**TEXTE CITÉ:**
Si vous pouviez envoyer un message à la prochaine génération d'enseignant·es, quel serait-il ?
S'il vous plaît, créez de meilleures opportunités d'apprentissage. Tout le monde n'est pas capable de tout apprendre, mais nous devons veiller à ce que chacun puisse réaliser son potentiel. Un même programme peut permettre à des élèves différents d'apprendre des choses différentes. Il est également possible de se passer d'un système scolaire à filières multiples, à condition que les possibilités d'apprentissage soient bonnes et que l'enseignement entre les différents groupes d'âge soit facilité, par exemple. Des tests réguliers mais anonymes sont importants pour que les enseignant·es puissent adapter leur enseignement aux déficits ou aux incompréhensions qu'elles et ils détectent. Les élèves se concentrent alors sur le contenu plutôt que sur la manière d'obtenir la meilleure note avec le moins d'efforts possible.

Êtes-vous déçue que cela n'ait pas encore changé ?
Changer les systèmes éducatifs, c'est comme déplacer un cimetière. Il ne faut pas s'attendre à une révolution. Serrer une vis dans un système complexe ne fait qu'empirer les choses. À quoi sert-il de fixer des normes élevées pour l'enseignement si nous ne pouvons pas trouver d'enseignant·es adéquates ? Je pense que c'est dans l'enseignement lui-même que l'on peut avoir le plus d'impact, et j'espère que les enseignant·s qui ont suivi une formation à l'ETH Zurich font un meilleur travail.

**TRAVAIL DEMANDÉ:** Pouvez-vous prolonger l'entretien sur l'enseignement au-delà de sa dernière réponse ? Les items n'ont aucun rapport avec l'entretien sur l'enseignement.

**MATÉRIEL FOURNI:**
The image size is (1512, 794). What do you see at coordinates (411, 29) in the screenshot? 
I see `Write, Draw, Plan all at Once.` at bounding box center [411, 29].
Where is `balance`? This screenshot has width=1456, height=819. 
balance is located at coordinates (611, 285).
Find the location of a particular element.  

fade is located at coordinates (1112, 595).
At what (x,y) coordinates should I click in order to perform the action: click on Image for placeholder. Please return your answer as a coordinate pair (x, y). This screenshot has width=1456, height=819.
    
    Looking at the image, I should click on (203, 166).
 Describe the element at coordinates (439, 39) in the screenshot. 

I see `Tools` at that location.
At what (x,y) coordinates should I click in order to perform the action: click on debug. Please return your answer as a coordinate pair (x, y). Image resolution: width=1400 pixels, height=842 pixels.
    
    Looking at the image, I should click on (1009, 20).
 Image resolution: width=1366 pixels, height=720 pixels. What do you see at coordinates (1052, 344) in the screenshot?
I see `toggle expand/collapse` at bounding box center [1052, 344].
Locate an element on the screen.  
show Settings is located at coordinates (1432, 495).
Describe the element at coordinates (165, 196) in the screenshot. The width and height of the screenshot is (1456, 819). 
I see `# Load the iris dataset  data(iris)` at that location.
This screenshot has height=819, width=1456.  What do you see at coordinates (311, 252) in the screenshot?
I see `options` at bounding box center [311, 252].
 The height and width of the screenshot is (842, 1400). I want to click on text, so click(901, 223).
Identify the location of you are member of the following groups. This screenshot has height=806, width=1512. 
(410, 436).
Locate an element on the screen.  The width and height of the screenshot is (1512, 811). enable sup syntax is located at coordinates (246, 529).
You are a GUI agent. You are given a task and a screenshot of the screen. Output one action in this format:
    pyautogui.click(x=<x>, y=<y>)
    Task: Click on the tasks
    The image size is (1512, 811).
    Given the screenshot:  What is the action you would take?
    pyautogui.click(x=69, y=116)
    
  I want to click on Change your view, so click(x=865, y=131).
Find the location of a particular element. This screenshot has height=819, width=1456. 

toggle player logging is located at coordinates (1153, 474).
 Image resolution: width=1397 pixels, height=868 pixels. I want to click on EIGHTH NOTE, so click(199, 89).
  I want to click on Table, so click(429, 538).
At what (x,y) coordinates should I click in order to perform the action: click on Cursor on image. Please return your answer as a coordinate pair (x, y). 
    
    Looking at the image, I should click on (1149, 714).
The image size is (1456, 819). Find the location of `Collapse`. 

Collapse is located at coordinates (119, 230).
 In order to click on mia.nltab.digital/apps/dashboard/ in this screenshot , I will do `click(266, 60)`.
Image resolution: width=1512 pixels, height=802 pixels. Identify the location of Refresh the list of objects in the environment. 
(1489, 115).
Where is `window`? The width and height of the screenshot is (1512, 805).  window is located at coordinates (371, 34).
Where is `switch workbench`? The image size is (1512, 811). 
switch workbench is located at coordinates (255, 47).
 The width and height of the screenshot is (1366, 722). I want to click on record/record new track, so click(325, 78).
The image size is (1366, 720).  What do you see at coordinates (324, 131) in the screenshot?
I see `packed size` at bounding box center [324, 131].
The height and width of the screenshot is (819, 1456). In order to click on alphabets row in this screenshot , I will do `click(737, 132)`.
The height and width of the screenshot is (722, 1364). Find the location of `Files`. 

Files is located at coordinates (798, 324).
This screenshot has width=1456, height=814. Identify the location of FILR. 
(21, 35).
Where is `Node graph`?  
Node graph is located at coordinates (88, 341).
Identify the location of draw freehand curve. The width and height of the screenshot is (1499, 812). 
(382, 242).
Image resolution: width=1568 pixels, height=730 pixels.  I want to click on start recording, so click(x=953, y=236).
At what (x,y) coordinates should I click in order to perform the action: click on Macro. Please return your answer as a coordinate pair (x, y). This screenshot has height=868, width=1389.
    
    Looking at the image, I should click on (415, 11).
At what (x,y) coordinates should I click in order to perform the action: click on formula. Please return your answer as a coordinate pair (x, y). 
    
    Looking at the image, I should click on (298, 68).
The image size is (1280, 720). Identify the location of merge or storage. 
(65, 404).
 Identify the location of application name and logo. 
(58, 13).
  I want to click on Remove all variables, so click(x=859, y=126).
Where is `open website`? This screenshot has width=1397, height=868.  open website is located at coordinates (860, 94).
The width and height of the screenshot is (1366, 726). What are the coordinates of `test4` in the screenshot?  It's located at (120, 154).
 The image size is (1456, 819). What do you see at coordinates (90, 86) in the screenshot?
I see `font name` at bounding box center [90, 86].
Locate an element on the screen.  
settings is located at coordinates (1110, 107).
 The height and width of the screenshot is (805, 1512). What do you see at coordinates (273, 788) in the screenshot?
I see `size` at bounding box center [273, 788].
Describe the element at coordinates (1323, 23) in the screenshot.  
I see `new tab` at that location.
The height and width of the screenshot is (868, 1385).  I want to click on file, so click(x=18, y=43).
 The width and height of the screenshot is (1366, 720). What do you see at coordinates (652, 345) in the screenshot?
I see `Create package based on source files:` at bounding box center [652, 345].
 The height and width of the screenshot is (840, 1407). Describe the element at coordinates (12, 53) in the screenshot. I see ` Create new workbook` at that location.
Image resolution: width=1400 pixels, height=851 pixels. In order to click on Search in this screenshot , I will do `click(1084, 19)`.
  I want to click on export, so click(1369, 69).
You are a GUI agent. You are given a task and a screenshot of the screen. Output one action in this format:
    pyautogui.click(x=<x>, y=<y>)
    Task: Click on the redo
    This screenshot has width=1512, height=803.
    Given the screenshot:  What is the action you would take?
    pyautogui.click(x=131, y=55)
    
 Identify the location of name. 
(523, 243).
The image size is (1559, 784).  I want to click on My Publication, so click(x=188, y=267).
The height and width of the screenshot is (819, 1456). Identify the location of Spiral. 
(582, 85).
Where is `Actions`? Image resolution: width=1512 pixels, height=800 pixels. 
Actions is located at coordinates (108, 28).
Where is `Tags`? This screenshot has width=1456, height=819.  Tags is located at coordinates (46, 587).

**RÉPONSE:**
Qu'est-ce qu'un bon enseignant ou une bonne enseignante, selon vous ?
Quelqu'un qui sait comment les élèves apprennent et qui voit sa matière à travers des lunettes pédagogiques. Une bonne enseignantes ou un bon enseignant sait gérer les différences d'intelligence et est conscient que son savoir n'est pas simplement transposé dans la tête des apprenant·es. Au contraire, les apprenant·es doivent être aidées à développer - et souvent à restructurer radicalement - leurs connaissances existantes.

Y a-t-il quelque chose qui vous manquera lorsque vous ne serez plus à l'ETH Zurich ?
Pour l'instant, j'aime me concentrer sur les articles scientifiques. L'ETH Zurich devrait toutefois réfléchir à la manière dont le potentiel des professeur·es retraité·es peut être exploité sans qu'ils et elles ne gênent les jeunes universitaires. J'ai actuellement beaucoup à faire et je suis en train de devenir un mélange de postdoc et de grand-mère académique. Dans de nombreux projets, il y a encore des trésors que j'aimerais déterrer en collaboration avec des professeur·es issus de mon groupe.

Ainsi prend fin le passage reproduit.